● **EXCERPT PROVIDED**:
Tuesday was also the day that Nokia shareholders approved the purchase of their company by Microsoft.
“We clearly have big opportunity in devices," said the man El Reg was the first to describe as looking like Uncle Fester. "Just take a look at Xbox One… no other company could have delivered what we are delivering with Xbox One. It is a reflection of what’s possible.”
It emerged last week that one of the candidates for his job as Microsoft chief executive, Nokia CEO Stephen Elop, is open to unloading Xbox and ready to dump perennial lossmaker Bing in order to narrow Microsoft’s focus on business apps.
“This is really a signature moment in the transformation of the company that will bring together the best mobile device work from Microsoft and Nokia,” Ballmer told doubters.
“The realignment of the company that we announced in July is underway,” he added.

● **PARTS OF THE EXERCISE**:
A: Answer these questions using the excerpt on Microsoft and Nokia:
(i) What did Nokia shareholders approve on Tuesday?
(ii) Which product is named as a reflection of what's possible?
(iii) Who is the Nokia CEO mentioned as a candidate for the job of Microsoft chief executive?
B: Reproduce the passage of the Microsoft and Nokia excerpt starting with "It emerged last" and going on through "Ballmer told doubters.".
C: Pick up the excerpt on Microsoft's purchase of Nokia after its last sentence and write what comes next.

● **LISTED RECORDS**:
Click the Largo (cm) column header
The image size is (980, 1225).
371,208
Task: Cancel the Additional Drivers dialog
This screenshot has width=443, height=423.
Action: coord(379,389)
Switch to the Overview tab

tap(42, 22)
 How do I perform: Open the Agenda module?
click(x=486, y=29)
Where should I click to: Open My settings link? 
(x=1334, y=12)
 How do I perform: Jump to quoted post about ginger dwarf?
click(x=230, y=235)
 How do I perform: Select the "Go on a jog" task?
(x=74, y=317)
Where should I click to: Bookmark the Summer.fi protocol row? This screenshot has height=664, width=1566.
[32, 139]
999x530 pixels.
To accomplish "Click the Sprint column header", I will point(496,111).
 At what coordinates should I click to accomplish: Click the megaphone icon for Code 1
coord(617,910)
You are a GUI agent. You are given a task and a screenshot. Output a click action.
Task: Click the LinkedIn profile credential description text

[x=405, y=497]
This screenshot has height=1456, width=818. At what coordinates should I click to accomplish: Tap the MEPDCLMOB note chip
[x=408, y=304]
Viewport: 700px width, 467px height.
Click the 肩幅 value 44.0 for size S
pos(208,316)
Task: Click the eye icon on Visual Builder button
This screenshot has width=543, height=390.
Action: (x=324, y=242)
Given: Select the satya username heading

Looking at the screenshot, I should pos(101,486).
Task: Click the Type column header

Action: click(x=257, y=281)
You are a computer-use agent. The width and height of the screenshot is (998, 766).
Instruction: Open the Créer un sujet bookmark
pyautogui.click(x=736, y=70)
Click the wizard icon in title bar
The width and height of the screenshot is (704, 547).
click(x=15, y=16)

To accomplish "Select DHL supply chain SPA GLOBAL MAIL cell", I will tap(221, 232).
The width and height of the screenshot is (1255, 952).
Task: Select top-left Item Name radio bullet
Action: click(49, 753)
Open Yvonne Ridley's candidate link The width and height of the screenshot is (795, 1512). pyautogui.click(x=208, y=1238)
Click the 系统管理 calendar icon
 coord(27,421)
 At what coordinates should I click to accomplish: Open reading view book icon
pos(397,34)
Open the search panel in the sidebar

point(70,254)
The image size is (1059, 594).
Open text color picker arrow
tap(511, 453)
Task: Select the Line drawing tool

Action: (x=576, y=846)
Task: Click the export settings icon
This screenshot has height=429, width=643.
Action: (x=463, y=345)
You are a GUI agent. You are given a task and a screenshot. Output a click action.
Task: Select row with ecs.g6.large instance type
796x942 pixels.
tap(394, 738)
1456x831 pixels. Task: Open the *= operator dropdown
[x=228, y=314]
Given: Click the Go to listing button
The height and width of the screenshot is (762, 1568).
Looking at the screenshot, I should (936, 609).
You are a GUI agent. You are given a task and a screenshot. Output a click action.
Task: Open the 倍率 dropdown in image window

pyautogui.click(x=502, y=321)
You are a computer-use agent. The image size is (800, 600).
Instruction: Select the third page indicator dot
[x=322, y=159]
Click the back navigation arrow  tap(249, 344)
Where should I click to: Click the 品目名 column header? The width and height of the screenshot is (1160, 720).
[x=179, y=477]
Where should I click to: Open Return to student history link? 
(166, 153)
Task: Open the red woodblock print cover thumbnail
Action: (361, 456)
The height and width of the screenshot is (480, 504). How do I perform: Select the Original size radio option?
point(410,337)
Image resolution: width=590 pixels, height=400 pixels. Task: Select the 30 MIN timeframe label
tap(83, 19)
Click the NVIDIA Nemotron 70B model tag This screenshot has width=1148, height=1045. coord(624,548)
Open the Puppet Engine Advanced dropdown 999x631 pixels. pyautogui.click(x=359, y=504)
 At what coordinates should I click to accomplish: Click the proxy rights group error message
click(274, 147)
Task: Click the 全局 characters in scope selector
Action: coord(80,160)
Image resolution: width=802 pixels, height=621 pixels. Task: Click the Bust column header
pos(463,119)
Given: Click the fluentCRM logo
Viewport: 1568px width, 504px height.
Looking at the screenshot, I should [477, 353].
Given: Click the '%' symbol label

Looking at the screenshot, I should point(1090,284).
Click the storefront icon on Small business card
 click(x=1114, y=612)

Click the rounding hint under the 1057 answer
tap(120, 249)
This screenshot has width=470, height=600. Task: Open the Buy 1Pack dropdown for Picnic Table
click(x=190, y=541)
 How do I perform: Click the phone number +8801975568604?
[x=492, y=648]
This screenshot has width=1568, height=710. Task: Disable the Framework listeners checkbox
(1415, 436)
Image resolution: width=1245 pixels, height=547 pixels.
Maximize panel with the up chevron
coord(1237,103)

● **ANSWER SET**:
A:
(i) The purchase of their company by Microsoft.
(ii) Xbox One.
(iii) Stephen Elop.

B:
It emerged last week that one of the candidates for his job as Microsoft chief executive, Nokia CEO Stephen Elop, is open to unloading Xbox and ready to dump perennial lossmaker Bing in order to narrow Microsoft’s focus on business apps.
“This is really a signature moment in the transformation of the company that will bring together the best mobile device work from Microsoft and Nokia,” Ballmer told doubters.

C:
“We have moved and are now consolidation from a collection of businesses groups to an organization that’s aligned by function.
“We are operating with a single strategy and starting to work as a single team to a common set of shared goals, high value activities, expressed through devices and services.”
He also tackled the subject of Nokia, raised by one queasy investor, which Microsoft is taking on as a loss-maker and market-share loser. Ballmer was asked to explain how Microsoft could possibly turn that into a successful business.
In answering, the ghost of aQuantive was invoked. aQuantive was one of Ballmer's trademark "big bets" that was supposed to turn Microsoft into an ads publishing and serving powerhouse against Google.
“Certainly, our aQuantive acquisition is not going to go down on the record books as a success. It wasn’t. And I take responsibility for that. I think that we should be mindful and thoughtful and cautious and yet I don’t think we should be fearful about doing somewhat larger acquisitions,” Ballmer said.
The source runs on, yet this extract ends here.